Source information:
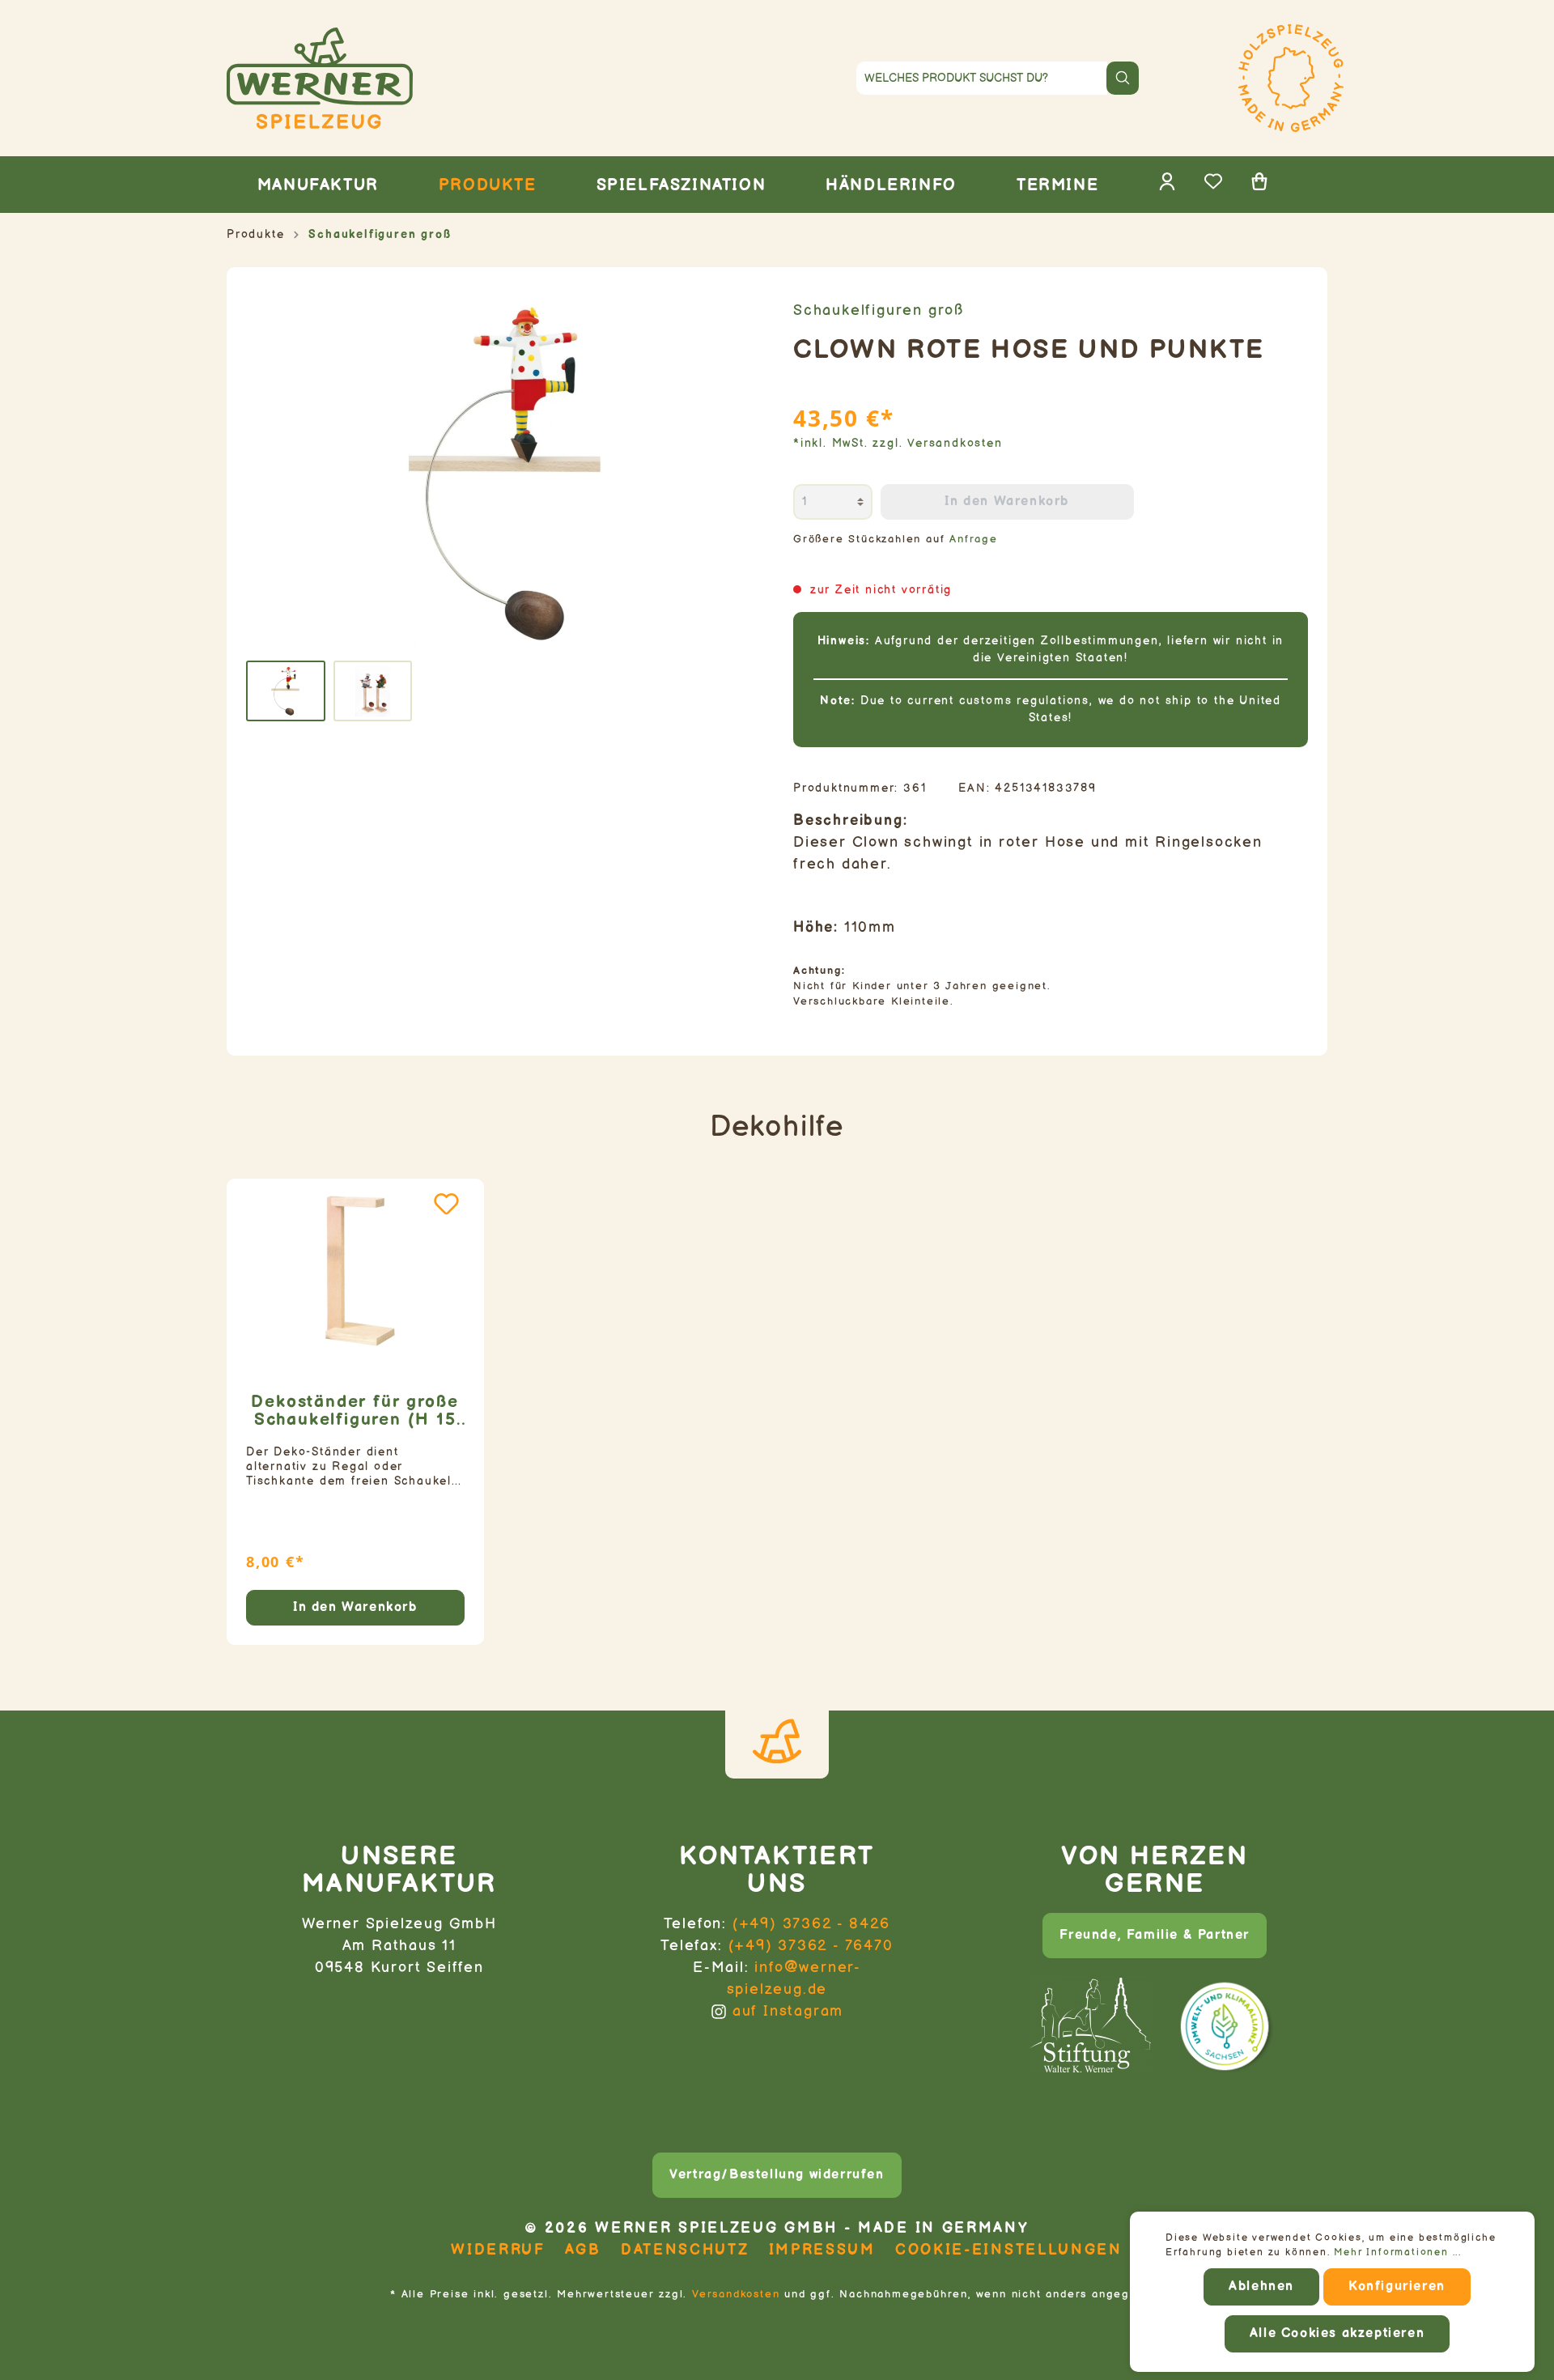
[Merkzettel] (1213, 186)
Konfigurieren (1397, 2286)
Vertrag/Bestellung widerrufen (776, 2174)
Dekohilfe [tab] (777, 1127)
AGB (583, 2250)
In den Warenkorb (1007, 501)
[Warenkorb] (1259, 186)
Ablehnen (1261, 2286)
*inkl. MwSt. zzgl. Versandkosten (898, 443)
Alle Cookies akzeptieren (1337, 2333)
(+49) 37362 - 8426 (811, 1923)
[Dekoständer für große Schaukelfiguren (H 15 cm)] (355, 1272)
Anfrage (973, 539)
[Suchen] (1122, 78)
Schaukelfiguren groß (878, 310)
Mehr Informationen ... (1398, 2252)
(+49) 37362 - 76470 (811, 1945)
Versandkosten (735, 2294)
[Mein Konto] (1167, 186)
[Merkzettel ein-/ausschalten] (446, 1204)
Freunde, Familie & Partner (1154, 1935)
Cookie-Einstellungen (1009, 2250)
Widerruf (498, 2250)
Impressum (822, 2250)
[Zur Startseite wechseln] (399, 78)
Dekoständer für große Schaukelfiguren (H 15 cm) (355, 1411)
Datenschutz (685, 2250)
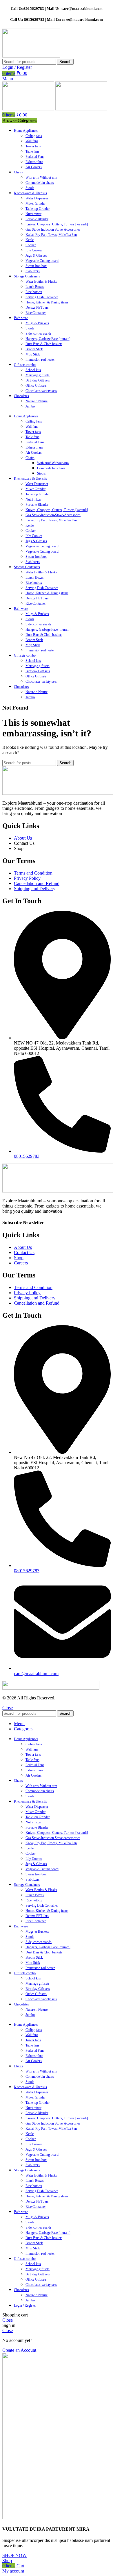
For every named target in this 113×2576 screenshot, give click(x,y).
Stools (29, 188)
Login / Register (25, 2305)
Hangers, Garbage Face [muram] (47, 339)
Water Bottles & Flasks (41, 281)
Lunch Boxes (34, 287)
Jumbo (30, 406)
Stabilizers (32, 271)
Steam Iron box (36, 266)
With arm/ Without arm (41, 177)
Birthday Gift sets (37, 380)
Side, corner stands (38, 334)
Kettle (29, 240)
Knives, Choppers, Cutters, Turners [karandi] (56, 224)
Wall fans (31, 141)
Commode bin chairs (39, 183)
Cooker (30, 245)
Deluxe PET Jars (37, 307)
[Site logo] (31, 55)
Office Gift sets (36, 386)
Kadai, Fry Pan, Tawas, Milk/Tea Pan (51, 235)
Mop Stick (32, 354)
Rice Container (35, 313)
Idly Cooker (33, 250)
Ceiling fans (33, 136)
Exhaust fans (34, 162)
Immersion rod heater (40, 360)
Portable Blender (36, 219)
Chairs (29, 458)
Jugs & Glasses (36, 255)
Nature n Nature (36, 401)
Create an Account (19, 2350)
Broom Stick (34, 349)
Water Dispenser (36, 198)
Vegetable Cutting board (42, 261)
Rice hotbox (33, 292)
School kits (33, 370)
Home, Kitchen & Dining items (46, 302)
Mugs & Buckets (37, 323)
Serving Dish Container (41, 297)
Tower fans (33, 146)
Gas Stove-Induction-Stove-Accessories (53, 515)
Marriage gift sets (37, 375)
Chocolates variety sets (41, 391)
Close (7, 1707)
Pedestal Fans (34, 157)
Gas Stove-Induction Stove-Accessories (52, 229)
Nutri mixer (33, 214)
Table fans (32, 151)
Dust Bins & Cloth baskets (43, 344)
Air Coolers (33, 167)
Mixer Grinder (35, 203)
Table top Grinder (37, 209)
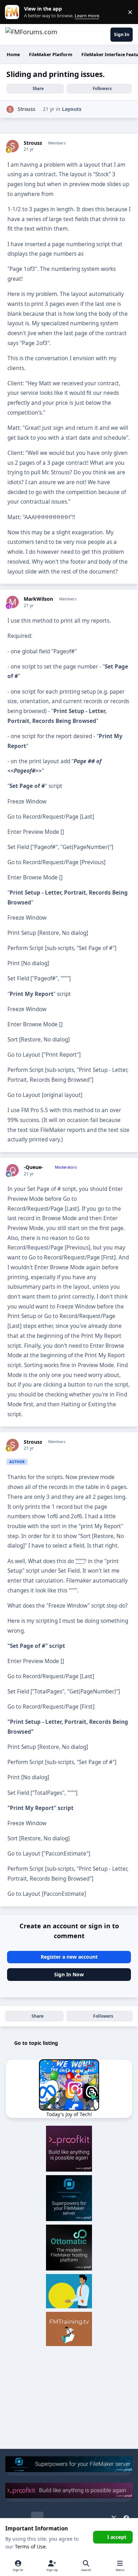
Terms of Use (30, 2546)
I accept (116, 2537)
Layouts (71, 109)
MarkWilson (38, 599)
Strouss (26, 109)
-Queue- (33, 1167)
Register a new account (69, 1956)
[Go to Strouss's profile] (10, 109)
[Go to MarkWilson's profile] (12, 602)
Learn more (13, 12)
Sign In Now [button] (69, 1974)
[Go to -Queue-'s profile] (12, 1170)
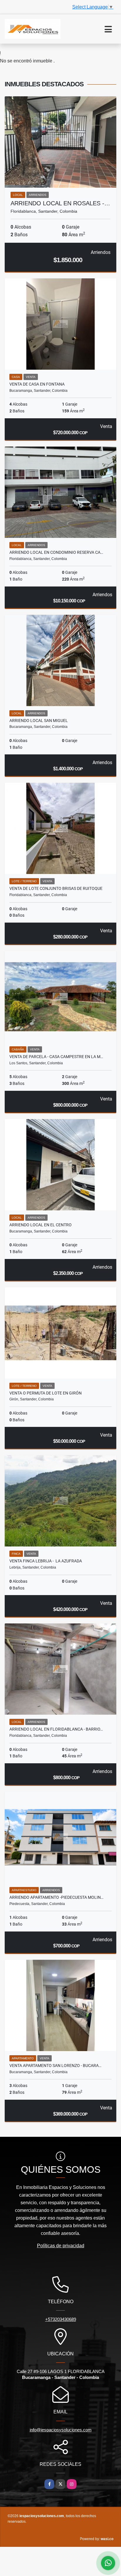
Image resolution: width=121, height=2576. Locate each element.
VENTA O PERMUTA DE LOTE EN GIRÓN (45, 1393)
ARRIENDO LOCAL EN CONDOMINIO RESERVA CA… (56, 552)
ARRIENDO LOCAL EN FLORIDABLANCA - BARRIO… (56, 1729)
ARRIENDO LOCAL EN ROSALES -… (60, 203)
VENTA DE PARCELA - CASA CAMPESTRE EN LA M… (56, 1056)
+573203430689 (60, 2319)
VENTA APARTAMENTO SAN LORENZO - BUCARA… (55, 2065)
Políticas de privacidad (60, 2245)
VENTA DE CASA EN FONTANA (37, 384)
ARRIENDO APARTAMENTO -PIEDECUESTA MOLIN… (56, 1897)
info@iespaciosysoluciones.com (61, 2429)
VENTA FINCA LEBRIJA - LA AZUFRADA (45, 1561)
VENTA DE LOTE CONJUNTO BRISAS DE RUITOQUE (55, 888)
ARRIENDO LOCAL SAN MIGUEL (38, 720)
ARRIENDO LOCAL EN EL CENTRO (40, 1224)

Exercise directions: Copy out the entries exactly as they stand, omitting the images.

Solution for this problem:
[Merkzettel] (1213, 186)
Konfigurieren (1397, 2286)
Vertrag/Bestellung widerrufen (776, 2174)
Dekohilfe [tab] (777, 1127)
AGB (583, 2250)
In den Warenkorb (1007, 501)
[Warenkorb] (1259, 186)
Ablehnen (1261, 2286)
*inkl. MwSt. zzgl. Versandkosten (898, 443)
Alle Cookies akzeptieren (1337, 2333)
(+49) 37362 - 8426 (811, 1923)
[Dekoständer für große Schaukelfiguren (H 15 cm)] (355, 1272)
Anfrage (973, 539)
[Suchen] (1122, 78)
Schaukelfiguren groß (878, 310)
Mehr Informationen ... (1398, 2252)
(+49) 37362 - 76470 (811, 1945)
Versandkosten (735, 2294)
[Mein Konto] (1167, 186)
[Merkzettel ein-/ausschalten] (446, 1204)
Freunde, Familie & Partner (1154, 1935)
Cookie-Einstellungen (1009, 2250)
Widerruf (498, 2250)
Impressum (822, 2250)
[Zur Startseite wechseln] (399, 78)
Dekoständer für große Schaukelfiguren (H 15 cm) (355, 1411)
Datenschutz (685, 2250)
For every named target in this 113×2576 screenshot, give click(x,y).
Stools (29, 188)
Login / Register (25, 2305)
Hangers, Garbage Face [muram] (47, 339)
Water Bottles & Flasks (41, 281)
Lunch Boxes (34, 287)
Jumbo (30, 406)
Stabilizers (32, 271)
Steam Iron box (36, 266)
With arm/ Without arm (41, 177)
Birthday Gift sets (37, 380)
Side, corner stands (38, 334)
Kettle (29, 240)
Knives, Choppers, Cutters, Turners [karandi] (56, 224)
Wall fans (31, 141)
Commode bin chairs (39, 183)
Cooker (30, 245)
Deluxe PET Jars (37, 307)
[Site logo] (31, 55)
Office Gift sets (36, 386)
Kadai, Fry Pan, Tawas, Milk/Tea Pan (51, 235)
Mop Stick (32, 354)
Rice Container (35, 313)
Idly Cooker (33, 250)
Ceiling fans (33, 136)
Exhaust fans (34, 162)
Immersion rod heater (40, 360)
Portable Blender (36, 219)
Chairs (29, 458)
Jugs & Glasses (36, 255)
Nature n Nature (36, 401)
Create an Account (19, 2350)
Broom Stick (34, 349)
Water Dispenser (36, 198)
Vegetable Cutting board (42, 261)
Rice hotbox (33, 292)
School kits (33, 370)
Home, Kitchen & Dining items (46, 302)
Mugs & Buckets (37, 323)
Serving Dish Container (41, 297)
Tower fans (33, 146)
Gas Stove-Induction-Stove-Accessories (53, 515)
Marriage gift sets (37, 375)
Chocolates variety sets (41, 391)
Close (7, 1707)
Pedestal Fans (34, 157)
Gas Stove-Induction Stove-Accessories (52, 229)
Nutri mixer (33, 214)
Table fans (32, 151)
Dust Bins & Cloth baskets (43, 344)
Air Coolers (33, 167)
Mixer Grinder (35, 203)
Table top Grinder (37, 209)
Terms of Use (30, 2546)
I accept (116, 2537)
Layouts (71, 109)
MarkWilson (38, 599)
Strouss (26, 109)
-Queue- (33, 1167)
Register a new account (69, 1956)
[Go to Strouss's profile] (10, 109)
[Go to MarkWilson's profile] (12, 602)
Learn more (13, 12)
Sign In Now [button] (69, 1974)
[Go to -Queue-'s profile] (12, 1170)
Image resolution: width=121, height=2576. Locate each element.
VENTA O PERMUTA DE LOTE EN GIRÓN (45, 1393)
ARRIENDO LOCAL EN CONDOMINIO RESERVA CA… (56, 552)
ARRIENDO LOCAL EN FLORIDABLANCA - BARRIO… (56, 1729)
ARRIENDO LOCAL EN ROSALES -… (60, 203)
VENTA DE PARCELA - CASA CAMPESTRE EN LA M… (56, 1056)
+573203430689 (60, 2319)
VENTA APARTAMENTO SAN LORENZO - BUCARA… (55, 2065)
Políticas de privacidad (60, 2245)
VENTA DE CASA EN FONTANA (37, 384)
ARRIENDO APARTAMENTO -PIEDECUESTA MOLIN… (56, 1897)
info@iespaciosysoluciones.com (61, 2429)
VENTA FINCA LEBRIJA - LA AZUFRADA (45, 1561)
VENTA DE LOTE CONJUNTO BRISAS DE RUITOQUE (55, 888)
ARRIENDO LOCAL SAN MIGUEL (38, 720)
ARRIENDO LOCAL EN EL CENTRO (40, 1224)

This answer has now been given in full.